Her companion was of lower stature, with light brown hair and expressive blue eyes. Her features, without being absolutely regular, were perhaps more pleasing than if they had been critically handsome. A melancholy, or at least a pensive expression, for which her lot gave too much cause, predominated when she was silent, but gave way to a pleasing and good-humoured smile when she spoke to any one.
When they were within twelve or fifteen yards of these ladies, the Duke made a sign that Jeanie should stand still, and stepping forward himself, with the grace which was natural to him, made a profound obeisance, which was formally, yet in a dignified manner, returned by the personage whom he approached.
“I hope,” she said, with an affable and condescending smile, “that I see so great a stranger at court, as the Duke of Argyle has been of late, in as good health as his friends there and elsewhere could wish him to enjoy.”
The Duke replied, “That he had been perfectly well;” and added, “that the necessity of attending to the public business before the House, as well as the time occupied by a late journey to Scotland, had rendered him less assiduous in paying his duty at the levee and drawing-room than he could have desired.”
“When your Grace can find time for a duty so frivolous,” replied the Queen, “you are aware of your title to be well received. I hope my readiness to comply with the wish which you expressed yesterday to Lady Suffolk, is, a sufficient proof that one of the royal family, at least, has not forgotten ancient and important services, in resenting something which resembles recent neglect.” This was said apparently with great good humour, and in a tone which expressed a desire of conciliation.

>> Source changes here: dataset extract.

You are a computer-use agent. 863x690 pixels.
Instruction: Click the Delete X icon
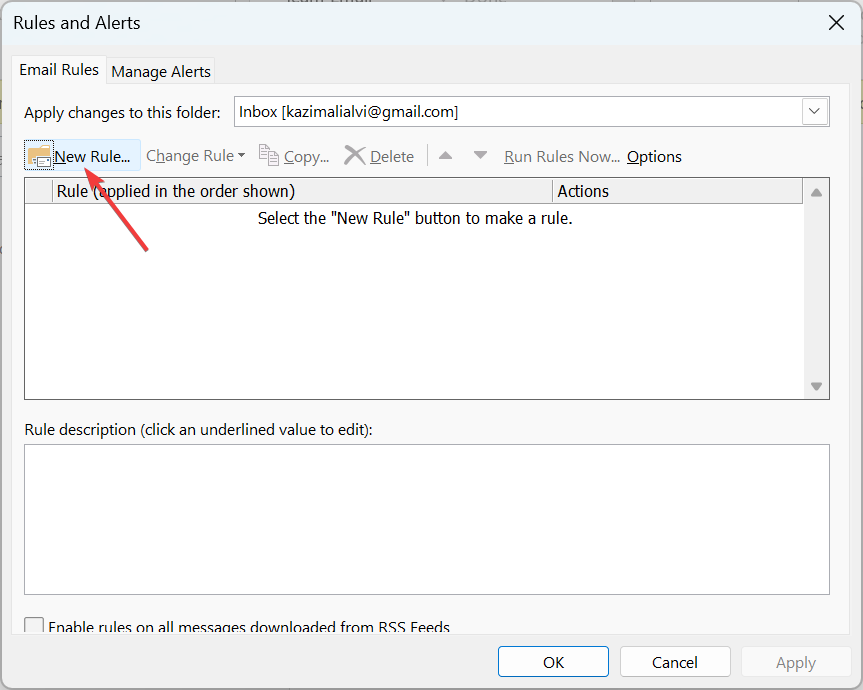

The Duke replied, “That he would account himself the most unfortunate of men, if he could be supposed capable of neglecting his duty, in modes and circumstances when it was expected, and would have been agreeable. He was deeply gratified by the honour which her Majesty was now doing to him personally; and he trusted she would soon perceive that it was in a matter essential to his Majesty’s interest that he had the boldness to give her this trouble.”
“You cannot oblige me more, my Lord Duke,” replied the Queen, “than by giving me the advantage of your lights and experience on any point of the King’s service. Your Grace is aware, that I can only be the medium through which the matter is subjected to his Majesty’s superior wisdom; but if it is a suit which respects your Grace personally, it shall lose no support by being preferred through me.”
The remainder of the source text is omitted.